Don’t try and reinvent the pricing wheel. Default to using the price-based costing method which looks at what competitors or substitutes would charge to provide a similar product/service to get a sense of willingness to pay. Base your pricing off of existing incumbents and those who are defining the market at this time.

Pricing has a negative correlation with demand. When the price goes up, the number of customers willing to pay that price will go down. In general, pricing alone should be the primary reason 20% of people are not willing to buy the product.

Consumption-based pricing

The consumption-based pricing model is a service provision and payment scheme where the customer pays according to the resources used. The provider needs to track customer usage and bill accordingly.
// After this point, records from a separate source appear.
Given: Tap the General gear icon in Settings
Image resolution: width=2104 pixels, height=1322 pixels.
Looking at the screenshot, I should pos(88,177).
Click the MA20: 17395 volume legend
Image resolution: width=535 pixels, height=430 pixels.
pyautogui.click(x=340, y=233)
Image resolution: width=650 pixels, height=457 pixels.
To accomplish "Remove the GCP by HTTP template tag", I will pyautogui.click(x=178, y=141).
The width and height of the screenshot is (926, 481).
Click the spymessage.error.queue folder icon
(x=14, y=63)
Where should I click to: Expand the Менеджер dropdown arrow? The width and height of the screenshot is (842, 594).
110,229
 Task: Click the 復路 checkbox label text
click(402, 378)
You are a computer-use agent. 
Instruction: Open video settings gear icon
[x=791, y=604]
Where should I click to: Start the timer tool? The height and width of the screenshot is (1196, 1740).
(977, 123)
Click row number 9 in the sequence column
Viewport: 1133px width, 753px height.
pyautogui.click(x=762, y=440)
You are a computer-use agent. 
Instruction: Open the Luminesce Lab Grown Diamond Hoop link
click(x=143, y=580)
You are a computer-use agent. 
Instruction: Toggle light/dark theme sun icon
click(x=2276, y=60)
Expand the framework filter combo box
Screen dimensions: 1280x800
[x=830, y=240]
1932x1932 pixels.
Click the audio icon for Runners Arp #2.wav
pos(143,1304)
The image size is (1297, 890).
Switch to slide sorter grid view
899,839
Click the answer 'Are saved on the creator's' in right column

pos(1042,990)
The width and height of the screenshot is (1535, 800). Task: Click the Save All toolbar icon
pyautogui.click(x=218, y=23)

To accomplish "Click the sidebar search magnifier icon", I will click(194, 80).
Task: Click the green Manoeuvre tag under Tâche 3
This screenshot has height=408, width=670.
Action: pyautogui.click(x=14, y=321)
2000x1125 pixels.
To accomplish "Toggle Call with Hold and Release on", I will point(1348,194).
Consumption-based billing is best for businesses that can easily break down their offerings into small, variable units.

Advantages Drawbacks
Fair to the customer (paying for actual usage) Difficult to predict revenue (can’t price annually)
Align operating costs with customer usage rates (e.g. cloud storage) Receive payment in arrears as opposed to in advance

Hosting fees

Use hosting fees to control high hosting costs. When the cost of hosting is high, consider a hosting fee for small customers and a minimum size for hosting costs to be waived.

Two hosting examples:

  1. Use Cloud to explain its “You pay the bill:” Posthog, Consul, Jira
  2. Unless they sell an API, not an interface: MongoDB, Elastic, Redis

Margin and markup

SaaS companies should typically target an 80-90% margin with a target of 15% or less of costs spent on infrastructure and a target of 5% or less of costs spent on support.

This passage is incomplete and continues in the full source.